Factores que aumentan el riesgo de síntomas posparto

  • Parto instrumental
  • Desgarros severos
  • Bebé macrosómico
  • Embarazo múltiple
  • Estreñimiento crónico
  • Tos persistente
  • Retorno precoz a ejercicio de alto impacto

Errores frecuentes en la recuperación posparto

  • Iniciar ejercicios de alto impacto sin rehabilitación previa
  • Hacer solo abdominales tradicionales
  • Contraer el abdomen constantemente “metiendo barriga”
  • Hacer Kegels sin valoración previa
  • Ignorar síntomas por vergüenza

Tratamiento profesional en fisioterapia de suelo pélvico

La rehabilitación incluye:

  • Valoración del tono y fuerza del suelo pélvico
  • Evaluación de diástasis y función abdominal
  • Reeducación respiratoria
  • Entrenamiento del transverso abdominal
  • Trabajo progresivo de fuerza funcional
  • Educación en gestión de presiones

El objetivo no es solo fortalecer, sino restaurar la coordinación global del sistema abdomino-pélvico.

Cuándo consultar

A partir de la 8-9 semana posparto ya puedes hacer una consulta de exploración física de suelo pélvico, con un fisio especialista de confianza. Ahí se darán todas las pautas necesarias para rehabilitar el cuerpo desde la consciencia, hábitos y ejercicios.

Es prioritario consultarse más aún si presentas:

  • Pérdidas de orina persistentes
  • Sensación de bulto vaginal
  • Dolor con penetración
  • Abdomen abultado que no mejora
  • Dolor lumbar constante

Cuanto antes se interviene, mejores resultados se obtienen.
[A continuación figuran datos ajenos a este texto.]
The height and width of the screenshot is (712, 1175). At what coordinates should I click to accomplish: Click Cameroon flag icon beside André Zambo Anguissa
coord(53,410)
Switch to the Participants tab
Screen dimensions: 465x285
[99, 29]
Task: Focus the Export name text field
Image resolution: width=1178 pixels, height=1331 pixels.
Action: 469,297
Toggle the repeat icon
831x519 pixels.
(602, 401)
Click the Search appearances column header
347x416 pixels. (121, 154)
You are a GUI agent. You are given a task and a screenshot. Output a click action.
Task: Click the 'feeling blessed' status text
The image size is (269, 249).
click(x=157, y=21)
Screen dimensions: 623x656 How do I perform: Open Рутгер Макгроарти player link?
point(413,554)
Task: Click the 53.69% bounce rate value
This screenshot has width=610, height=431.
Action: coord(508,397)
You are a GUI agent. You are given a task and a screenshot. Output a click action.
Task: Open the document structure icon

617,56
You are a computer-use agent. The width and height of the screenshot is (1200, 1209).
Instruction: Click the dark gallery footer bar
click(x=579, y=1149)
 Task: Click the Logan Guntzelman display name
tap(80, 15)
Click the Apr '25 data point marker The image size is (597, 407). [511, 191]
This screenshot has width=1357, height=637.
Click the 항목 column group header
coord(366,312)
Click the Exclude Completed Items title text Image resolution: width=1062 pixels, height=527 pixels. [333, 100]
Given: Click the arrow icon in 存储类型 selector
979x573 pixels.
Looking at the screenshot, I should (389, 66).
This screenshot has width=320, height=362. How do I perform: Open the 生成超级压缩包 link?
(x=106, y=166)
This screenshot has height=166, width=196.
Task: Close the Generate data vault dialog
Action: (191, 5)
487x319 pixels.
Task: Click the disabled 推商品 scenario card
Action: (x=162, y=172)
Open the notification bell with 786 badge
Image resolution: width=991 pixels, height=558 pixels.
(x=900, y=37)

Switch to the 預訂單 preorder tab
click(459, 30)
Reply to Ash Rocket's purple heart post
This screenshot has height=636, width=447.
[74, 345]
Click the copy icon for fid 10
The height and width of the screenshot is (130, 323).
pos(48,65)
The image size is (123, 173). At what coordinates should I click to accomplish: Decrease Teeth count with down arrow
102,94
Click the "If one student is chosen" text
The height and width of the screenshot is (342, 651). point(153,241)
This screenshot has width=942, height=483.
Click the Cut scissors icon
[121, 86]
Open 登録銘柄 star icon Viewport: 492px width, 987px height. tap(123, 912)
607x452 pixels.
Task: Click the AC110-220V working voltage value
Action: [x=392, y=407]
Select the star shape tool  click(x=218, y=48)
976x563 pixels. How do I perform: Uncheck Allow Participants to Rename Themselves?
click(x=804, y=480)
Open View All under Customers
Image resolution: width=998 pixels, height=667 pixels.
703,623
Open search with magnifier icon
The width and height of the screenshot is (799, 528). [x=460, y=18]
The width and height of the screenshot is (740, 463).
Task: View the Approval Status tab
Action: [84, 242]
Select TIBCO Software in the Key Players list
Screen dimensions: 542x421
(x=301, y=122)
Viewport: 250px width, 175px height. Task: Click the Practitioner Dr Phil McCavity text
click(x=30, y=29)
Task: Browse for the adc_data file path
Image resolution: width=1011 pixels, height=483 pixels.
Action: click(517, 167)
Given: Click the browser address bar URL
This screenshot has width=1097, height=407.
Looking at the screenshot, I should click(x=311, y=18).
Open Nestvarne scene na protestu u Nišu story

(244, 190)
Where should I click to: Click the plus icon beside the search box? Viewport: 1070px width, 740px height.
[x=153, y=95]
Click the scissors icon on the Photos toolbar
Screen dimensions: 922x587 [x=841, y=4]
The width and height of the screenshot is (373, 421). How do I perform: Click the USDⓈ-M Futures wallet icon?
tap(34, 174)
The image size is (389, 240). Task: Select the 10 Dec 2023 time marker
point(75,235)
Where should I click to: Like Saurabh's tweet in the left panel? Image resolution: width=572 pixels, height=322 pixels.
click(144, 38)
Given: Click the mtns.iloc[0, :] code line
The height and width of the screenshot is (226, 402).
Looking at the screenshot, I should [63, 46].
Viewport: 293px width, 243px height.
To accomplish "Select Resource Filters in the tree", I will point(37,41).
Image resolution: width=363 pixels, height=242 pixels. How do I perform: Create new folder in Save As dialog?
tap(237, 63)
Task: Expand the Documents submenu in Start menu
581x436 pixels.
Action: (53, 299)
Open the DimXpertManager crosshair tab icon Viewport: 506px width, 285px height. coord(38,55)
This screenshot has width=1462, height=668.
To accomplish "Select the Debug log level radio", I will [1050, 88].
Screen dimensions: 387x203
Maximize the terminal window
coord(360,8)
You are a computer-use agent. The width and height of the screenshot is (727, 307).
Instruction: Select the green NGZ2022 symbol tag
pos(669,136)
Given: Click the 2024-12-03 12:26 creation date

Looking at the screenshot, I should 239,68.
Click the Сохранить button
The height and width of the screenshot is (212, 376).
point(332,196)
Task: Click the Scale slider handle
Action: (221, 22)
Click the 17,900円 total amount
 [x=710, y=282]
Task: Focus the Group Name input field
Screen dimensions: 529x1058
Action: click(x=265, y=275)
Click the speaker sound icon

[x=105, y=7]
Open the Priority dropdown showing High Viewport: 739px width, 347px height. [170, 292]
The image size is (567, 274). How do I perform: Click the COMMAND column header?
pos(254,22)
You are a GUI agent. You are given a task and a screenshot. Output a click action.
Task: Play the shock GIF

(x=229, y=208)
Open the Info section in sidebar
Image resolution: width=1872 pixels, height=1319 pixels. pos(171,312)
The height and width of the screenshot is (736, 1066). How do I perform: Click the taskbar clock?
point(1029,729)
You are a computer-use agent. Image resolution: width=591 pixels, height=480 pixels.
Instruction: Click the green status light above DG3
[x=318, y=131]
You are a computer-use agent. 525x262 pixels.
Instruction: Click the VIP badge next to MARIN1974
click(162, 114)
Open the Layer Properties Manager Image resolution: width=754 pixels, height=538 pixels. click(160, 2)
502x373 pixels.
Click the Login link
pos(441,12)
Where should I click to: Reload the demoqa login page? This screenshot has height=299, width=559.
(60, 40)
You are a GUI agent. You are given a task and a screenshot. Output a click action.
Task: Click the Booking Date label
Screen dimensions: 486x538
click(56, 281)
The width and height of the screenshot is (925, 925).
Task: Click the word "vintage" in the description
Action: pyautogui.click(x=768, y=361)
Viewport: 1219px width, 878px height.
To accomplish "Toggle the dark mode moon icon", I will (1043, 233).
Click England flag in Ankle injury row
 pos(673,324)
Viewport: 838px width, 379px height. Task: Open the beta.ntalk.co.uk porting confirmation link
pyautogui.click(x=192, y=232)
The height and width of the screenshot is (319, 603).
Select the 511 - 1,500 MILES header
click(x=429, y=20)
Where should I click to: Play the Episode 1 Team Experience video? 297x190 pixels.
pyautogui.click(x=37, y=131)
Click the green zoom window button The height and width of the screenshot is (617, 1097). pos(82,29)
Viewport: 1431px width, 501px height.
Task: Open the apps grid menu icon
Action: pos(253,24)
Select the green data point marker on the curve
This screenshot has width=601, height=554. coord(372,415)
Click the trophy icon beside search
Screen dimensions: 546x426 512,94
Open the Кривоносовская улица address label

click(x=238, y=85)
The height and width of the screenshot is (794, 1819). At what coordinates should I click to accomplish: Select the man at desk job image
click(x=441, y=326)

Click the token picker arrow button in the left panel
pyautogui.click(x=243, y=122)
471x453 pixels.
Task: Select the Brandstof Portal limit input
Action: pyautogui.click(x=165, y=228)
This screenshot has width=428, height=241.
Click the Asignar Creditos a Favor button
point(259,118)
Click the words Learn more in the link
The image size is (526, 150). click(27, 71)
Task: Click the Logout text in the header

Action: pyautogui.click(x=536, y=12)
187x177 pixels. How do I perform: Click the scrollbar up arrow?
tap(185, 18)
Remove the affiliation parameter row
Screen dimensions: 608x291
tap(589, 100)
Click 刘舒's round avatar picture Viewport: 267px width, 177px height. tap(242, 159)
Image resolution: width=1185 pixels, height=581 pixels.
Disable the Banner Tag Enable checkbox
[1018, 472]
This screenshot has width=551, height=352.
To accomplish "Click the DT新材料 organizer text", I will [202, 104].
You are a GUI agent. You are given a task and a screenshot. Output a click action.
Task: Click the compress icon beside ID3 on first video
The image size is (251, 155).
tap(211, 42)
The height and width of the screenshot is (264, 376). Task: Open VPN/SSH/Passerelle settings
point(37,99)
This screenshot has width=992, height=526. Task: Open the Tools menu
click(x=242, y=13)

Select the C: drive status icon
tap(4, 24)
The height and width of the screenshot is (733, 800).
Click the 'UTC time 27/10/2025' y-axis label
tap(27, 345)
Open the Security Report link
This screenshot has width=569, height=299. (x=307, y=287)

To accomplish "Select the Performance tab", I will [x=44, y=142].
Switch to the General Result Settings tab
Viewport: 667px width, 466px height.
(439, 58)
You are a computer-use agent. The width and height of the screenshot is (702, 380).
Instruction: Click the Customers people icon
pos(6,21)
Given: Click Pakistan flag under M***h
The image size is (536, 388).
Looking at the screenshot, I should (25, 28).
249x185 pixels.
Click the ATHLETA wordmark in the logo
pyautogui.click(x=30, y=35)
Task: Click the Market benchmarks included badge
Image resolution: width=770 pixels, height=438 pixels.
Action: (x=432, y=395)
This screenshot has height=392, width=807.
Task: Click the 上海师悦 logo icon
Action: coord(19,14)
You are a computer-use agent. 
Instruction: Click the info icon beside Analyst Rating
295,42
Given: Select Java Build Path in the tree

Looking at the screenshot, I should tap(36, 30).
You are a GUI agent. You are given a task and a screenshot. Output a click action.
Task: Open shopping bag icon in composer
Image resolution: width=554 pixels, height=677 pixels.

Recuperación posparto consciente y completa

La recuperación no es únicamente estética. Es funcional. Es devolver estabilidad, continencia y confianza al cuerpo.

El posparto no termina a las seis semanas. Es un proceso. Con acompañamiento profesional y entrenamiento adecuado, la mayoría de los síntomas pueden mejorar significativamente.

Tu cuerpo ha atravesado un proceso extraordinario. Merece una recuperación guiada, respetuosa y basada en evidencia.